The effect of adoption of IFRS 16 is as follows:
Impact on the statement of financial position as at
31 December 2018:
31 Dec
2018
GBP'000
Assets
Property, plant and equipment
(right-of-use assets) 200
Prepayments (18)
Liabilities
Lease liabilities (239)
Net impact on equity 57
------------------------------------------ ------------
Impact on the statement of profit or loss (increase/(decrease))
for the six months ended 30 June 2018:
6 months
ended
30 June 2018
GBP'000
---------------------------------------------- -------------------
Depreciation expense (included
in Cost of sales) 26
Rent expense (included in Cost
of sales) (37)
----------------------------------------------- -------------------
Loss from operations 11
Finance costs 8
Profit for the period (3)
----------------------------------------------- -------------------
Impact on the statement of cash flows (increase/(decrease))
for the six months ended 30 June 2018:
6 months
ended
30 June 2018
GBP'000
------------------------------------------ -------------------
Net cash flows from operating
activities 37
Net cash flows from financing
activities (37)
------------------------------------------- -------------------
Summary of new accounting policies
Right of use assets
The Group recognises right-of-use assets at the commencement
date of the lease (i.e., the date the underlying asset is available
for use). Right-of-use assets are measured at cost, less any
accumulated depreciation and impairment losses, and adjusted for
any remeasurement of lease liabilities. The cost of right-of-use
assets includes the amount of lease liabilities recognised, initial
direct costs incurred, and lease payments made at or before the
commencement date less any lease incentives received. Unless the
Group is reasonably certain to obtain ownership of the leased asset
at the end of the lease term, the recognised right-of-use assets
are depreciated on a straight-line basis over the shorter of its
estimated useful life and the lease term.
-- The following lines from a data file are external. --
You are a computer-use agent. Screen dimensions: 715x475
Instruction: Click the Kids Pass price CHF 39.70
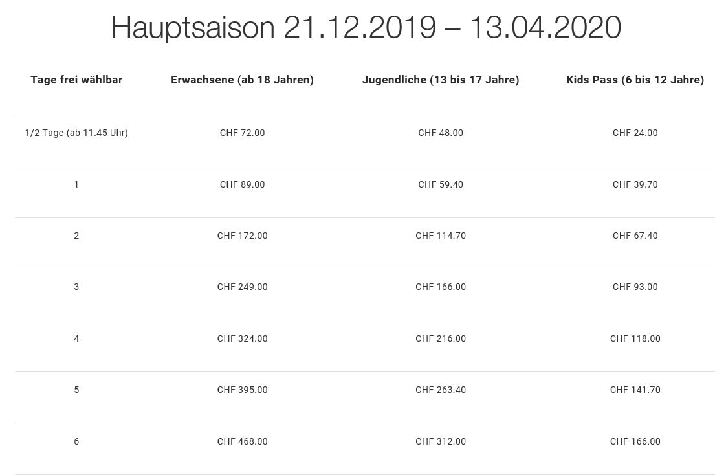635,184
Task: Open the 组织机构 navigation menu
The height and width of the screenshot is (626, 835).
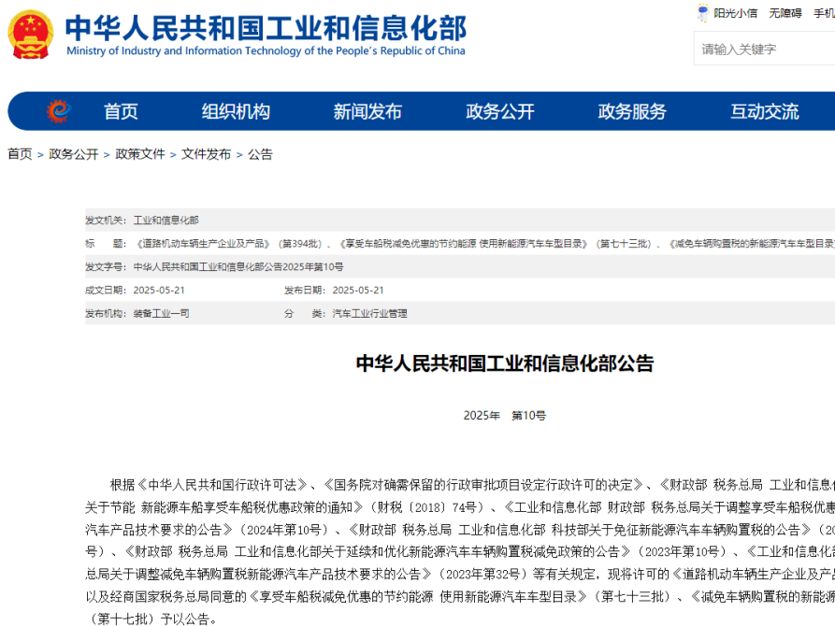Action: (236, 112)
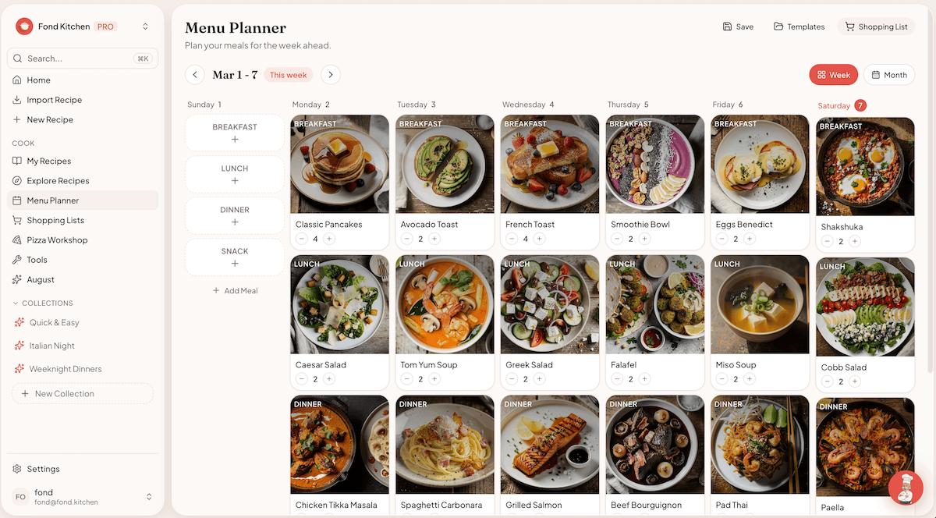
Task: Open the chef assistant floating icon
Action: [905, 487]
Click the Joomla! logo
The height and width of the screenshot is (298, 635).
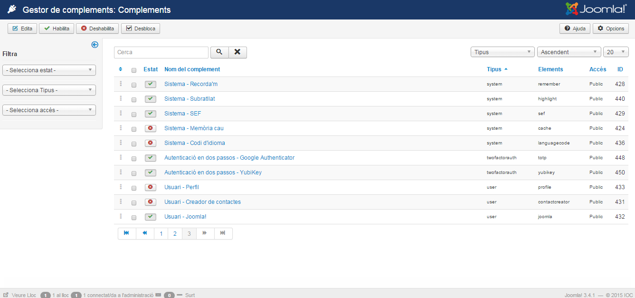pos(596,9)
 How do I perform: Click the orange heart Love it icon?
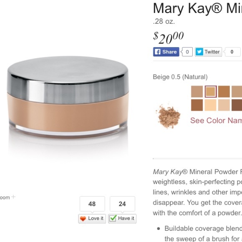[x=83, y=219]
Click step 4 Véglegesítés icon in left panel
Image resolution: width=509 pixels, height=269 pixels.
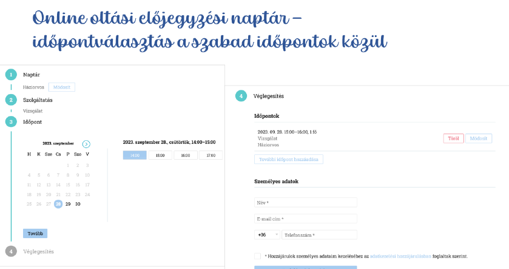(11, 251)
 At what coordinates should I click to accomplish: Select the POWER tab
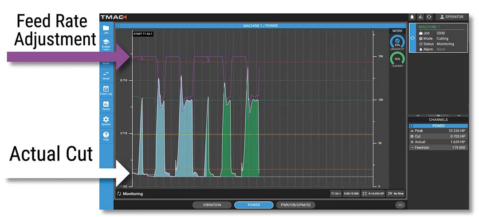253,205
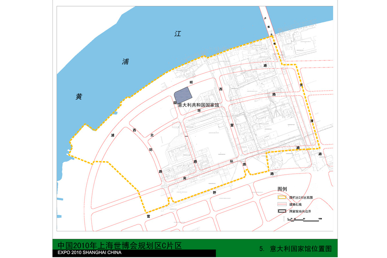This screenshot has width=387, height=258.
Task: Click the red road line legend symbol
Action: coord(283,204)
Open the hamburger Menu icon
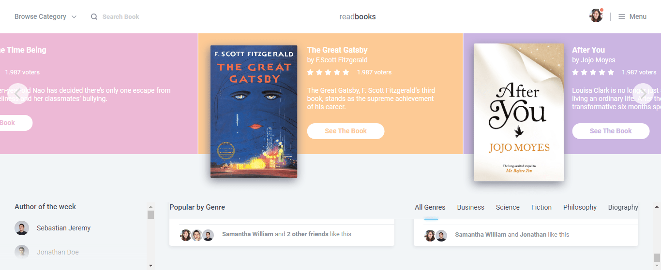 pos(622,17)
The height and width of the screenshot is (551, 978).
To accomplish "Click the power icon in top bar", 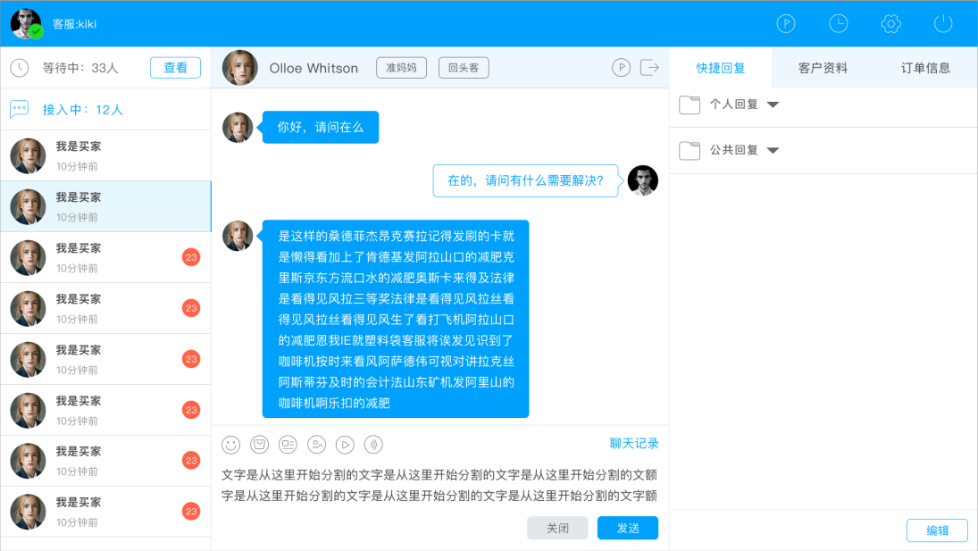I will point(943,24).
Right-of-use assets are
subject to impairment.
Lease liabilities
At the commencement date of the lease, the Group recognises
lease liabilities measured at the present value of lease payments
to be made over the lease term. The lease payments include fixed
payments (including in-substance fixed payments) less any lease
incentives receivable, variable lease payments that depend on an
index or a rate, and amounts expected to be paid under residual
value guarantees. The lease payments also include the exercise
price of a purchase option reasonably certain to be exercised by
the Group and payments of penalties for terminating a lease, if the
lease term reflects the Group exercising the option to terminate.
The variable lease payments that do not depend on an index or a
rate are recognised as expense in the period on which the event or
condition that triggers the payment occurs.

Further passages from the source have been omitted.